How much time you have for laying out in the sun and reading, relaxing and enjoying the company of friends, or for simply following whatever desire comes up -- this is determined by the terms your boss offers. Not only is pay so low that working less than the standard eight-hour day is difficult, but most employers refuse to hire anyone who only works two-hour or four-hour days. Personal time, whether it's for rest or for recreation, for a hobby or for an art or for a form of music, that is sapped by the terms of your subjection. Not only must you submit to orders, but this submission is the basis that excludes you from the material and time needed to indulge in society and culture.
People can feel validated and justified in their existence by their work, but it is not the end-all of being. An individual's true nature needs liberty to realize itself. The inner parts of their mind that have not been developed enough, the strivings of the soul that haven't been given free expression -- these are parts of the mind that decay under the subjection of work and rot under the monotony of long work hours. There is no way for individual development when all of the attention and time of each worker is on the orders of their master. Those good parts of the mind cannot be truly developed unless they are willing to disregard all borders and restraints.

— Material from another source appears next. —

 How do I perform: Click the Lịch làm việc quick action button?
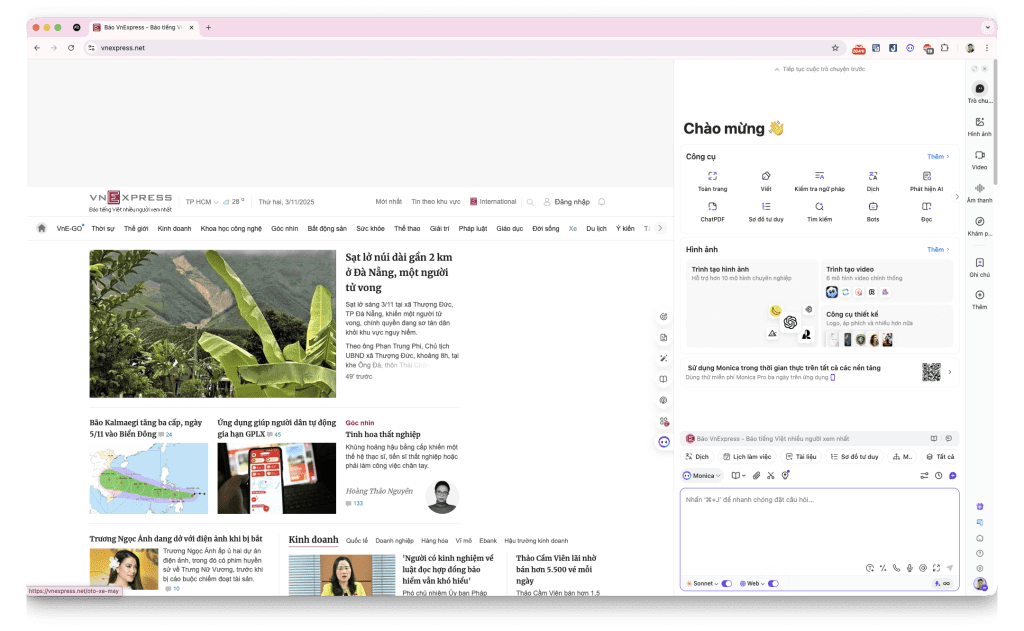pyautogui.click(x=745, y=456)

Individual Self-Rule is Only Possible in a World Without Bosses
Does your boss do anything for you? Yes, they perform a thousand functions they consider essential, from taking the profit that would've been your pay to only allowing you to work obscenely long hours. But have they ever done anything for you? Have they ever done anything that lifts you up out of your miserable standards of existence, into one where you are dependent upon nobody but yourself? Have they ever provided the means that will allow you to fully develop and be rewarded for your unique individuality and personal ideas?
Their lifestyle is paid for by the dividends of your sweat and blood. Their bank accounts are filled by the terms of your subjugation and control. Their right to the world is your obligation; their control over industries is your responsibility. You are the laborer, and you produce everything needed in the world, but you will have no decision in controlling how that social wealth is distributed or the terms in which the workplace is managed. Your obedience to an earthly tyrant, the miserable wages you're paid, and the time you'll never get back in this life -- these are the things that all bosses will do for you.
You will only be free when these three conditions are lifted off of you. When you don't take orders, when you don't depend on others for your standards of living, and when your whole day isn't spent in building the castles of the aristocracy -- then you will be free. That doesn't mean becoming a boss by climbing to the top over the skulls of your friends. That means organizing with all members of the working-class to build a world where every worker manages their own terms of work. That means building a world without bosses, without orders, without subjugation. The world without bosses is only possible through Revolution.